* **DATA SUPPLIED**
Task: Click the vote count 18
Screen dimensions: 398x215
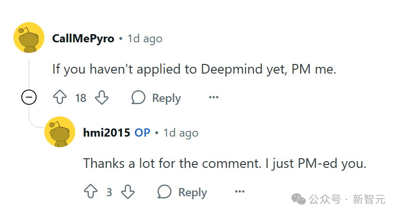Action: (81, 98)
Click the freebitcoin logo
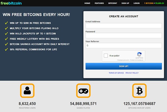The height and width of the screenshot is (112, 167). pyautogui.click(x=11, y=3)
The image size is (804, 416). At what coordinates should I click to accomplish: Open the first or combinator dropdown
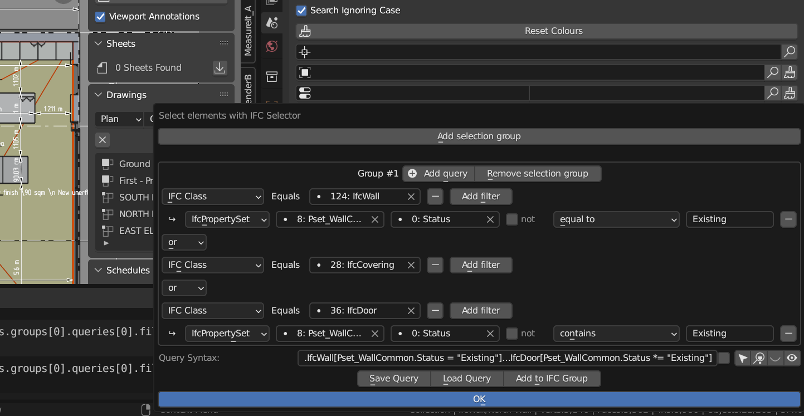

* **OBJECTIVE**
Format all of the entries above as a numbered list, one line per item, skipping any blank lines and leaving out the pictures.

* **COMPLETE RESPONSE**
1. Task: Click the vote count 18
2. Screen dimensions: 398x215
3. Action: (81, 98)
4. Click the freebitcoin logo
5. The height and width of the screenshot is (112, 167). pyautogui.click(x=11, y=3)
6. The image size is (804, 416). At what coordinates should I click to accomplish: Open the first or combinator dropdown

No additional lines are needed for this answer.